Orientation sexuelle et identité de genre : quelles catégories d'enquête en Afrique subsaharienne ?

Wilfried Rault; Mathieu Trachman. Minorités de genre et de sexualité : objectivation, catégorisations et pratiques d'enquête, Ined Éditions, pp.191-207, 2023, Méthodes et Savoirs, 978-2-7332-8036-2. ⟨10.4000/books.ined.19336⟩
Chapitre d'ouvrage

Auteurs

Joseph Larmarange & Christophe Broqua

Résumé

À l’inverse de quelques travaux pionniers en sciences humaines et sociales, la question de l’homosexualité masculine est restée inexistante dans les enquêtes quantitatives en Afrique subsaharienne jusqu’au début des années 2000, malgré les épidémies de VIH qui ravageaient le continent.

C’est en 2005 qu’est publiée, pour la première fois, une étude quantitative bio-comportementale (Wade et al., 2005) sur une population d’hommes ayant des rapports sexuels avec des hommes (HSH) en Afrique – en l’occurrence au Sénégal. Le principal résultat concernait la prévalence du VIH : sur les 463 hommes interrogés, 22 % étaient infectés par le VIH, et ce dans un pays, le Sénégal, connu pour sa faible prévalence en population générale (moins de 1 %). Mais l’enquête apportait aussi d’autres informations importantes, notamment au sujet de l’orientation sexuelle : 94 % des répondants déclaraient avoir eu des relations sexuelles avec des femmes au moins une fois au cours de leur vie. Cette proportion élevée d’hommes ayant des pratiques bisexuelles est devenue un élément récurrent des enquêtes sur les HSH en Afrique, et l’un des aspects les plus discutés.

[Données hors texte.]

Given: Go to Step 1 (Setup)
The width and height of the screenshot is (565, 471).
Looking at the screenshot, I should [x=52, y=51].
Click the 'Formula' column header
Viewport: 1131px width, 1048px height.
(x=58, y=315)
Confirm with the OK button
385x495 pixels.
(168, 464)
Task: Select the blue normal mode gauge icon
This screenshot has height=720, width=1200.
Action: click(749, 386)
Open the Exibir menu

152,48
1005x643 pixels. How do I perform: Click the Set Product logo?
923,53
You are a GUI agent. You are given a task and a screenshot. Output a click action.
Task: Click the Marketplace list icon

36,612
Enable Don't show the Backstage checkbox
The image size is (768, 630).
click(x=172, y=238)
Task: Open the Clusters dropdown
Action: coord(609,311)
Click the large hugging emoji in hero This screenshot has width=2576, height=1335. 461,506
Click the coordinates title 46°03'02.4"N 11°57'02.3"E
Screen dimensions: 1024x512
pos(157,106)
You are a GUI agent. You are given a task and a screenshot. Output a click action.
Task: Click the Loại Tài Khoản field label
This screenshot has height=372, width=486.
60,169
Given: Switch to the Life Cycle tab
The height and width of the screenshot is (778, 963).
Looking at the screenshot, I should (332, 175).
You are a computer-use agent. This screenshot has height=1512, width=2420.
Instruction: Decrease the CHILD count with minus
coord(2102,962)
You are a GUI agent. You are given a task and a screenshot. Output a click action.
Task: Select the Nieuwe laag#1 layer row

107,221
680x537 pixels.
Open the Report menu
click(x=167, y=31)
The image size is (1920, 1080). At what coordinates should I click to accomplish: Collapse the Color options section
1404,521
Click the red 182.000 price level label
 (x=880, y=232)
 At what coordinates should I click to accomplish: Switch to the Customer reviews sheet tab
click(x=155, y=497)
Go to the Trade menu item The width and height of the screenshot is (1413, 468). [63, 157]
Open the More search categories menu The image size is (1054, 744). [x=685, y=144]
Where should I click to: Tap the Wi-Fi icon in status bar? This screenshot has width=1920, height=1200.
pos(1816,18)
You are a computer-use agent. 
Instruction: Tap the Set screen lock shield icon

Depuis le milieu des années 2000, parallèlement à une attention internationale croissante accordée aux HSH dans les pays à ressources limitées et une pression politique des bailleurs internationaux pour la prise en compte des populations dites « clés » dans la riposte aux épidémies de VIH, les enquêtes quantitatives sur les HSH se sont développées exponentiellement en Afrique subsaharienne. À partir des années 2010, une partie d’entre elles aussi exploré l’identité de genre et certaines publications ont concerné plus, spécifiquement, les personnes « transgenres ».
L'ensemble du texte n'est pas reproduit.